- Exercise prompt: The answer should contain all of the data, retyped without any alteration.
——
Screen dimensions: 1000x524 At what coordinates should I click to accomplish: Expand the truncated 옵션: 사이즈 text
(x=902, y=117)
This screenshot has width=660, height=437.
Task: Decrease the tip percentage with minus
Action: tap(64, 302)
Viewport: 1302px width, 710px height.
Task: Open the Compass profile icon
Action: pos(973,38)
——
- Answer box:
Screen dimensions: 1000x524 At what coordinates should I click to accomplish: Expand the truncated 옵션: 사이즈 text
(x=902, y=117)
This screenshot has width=660, height=437.
Task: Decrease the tip percentage with minus
Action: tap(64, 302)
Viewport: 1302px width, 710px height.
Task: Open the Compass profile icon
Action: pos(973,38)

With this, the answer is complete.